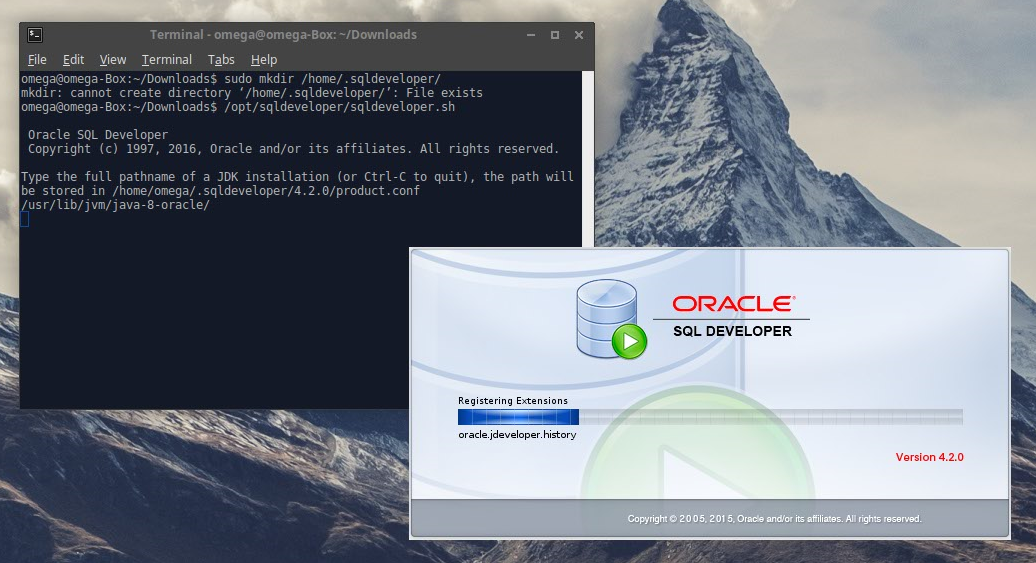
Task: Maximize the Terminal window
Action: coord(555,35)
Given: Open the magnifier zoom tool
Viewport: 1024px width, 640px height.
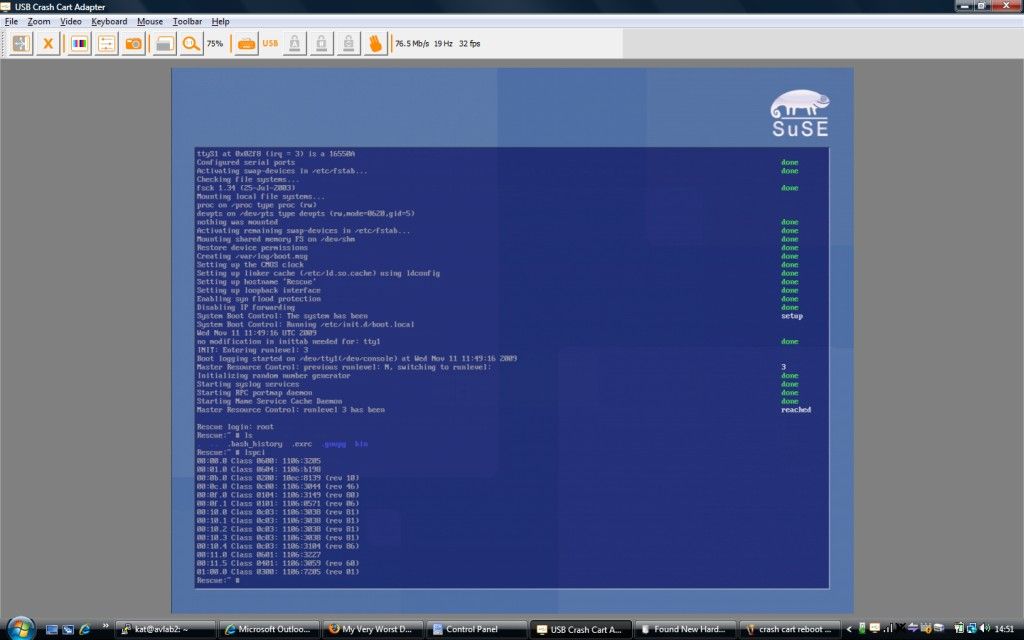Looking at the screenshot, I should (190, 43).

- - - - -

▶ [REQUIREMENT]
Please render the text of the rows above as a JSON list of strings, one string per line, leaving out blank lines and the pictures.

▶ [ANSWER BELOW]
[
  "Task: Maximize the Terminal window",
  "Action: coord(555,35)",
  "Given: Open the magnifier zoom tool",
  "Viewport: 1024px width, 640px height.",
  "Looking at the screenshot, I should (190, 43)."
]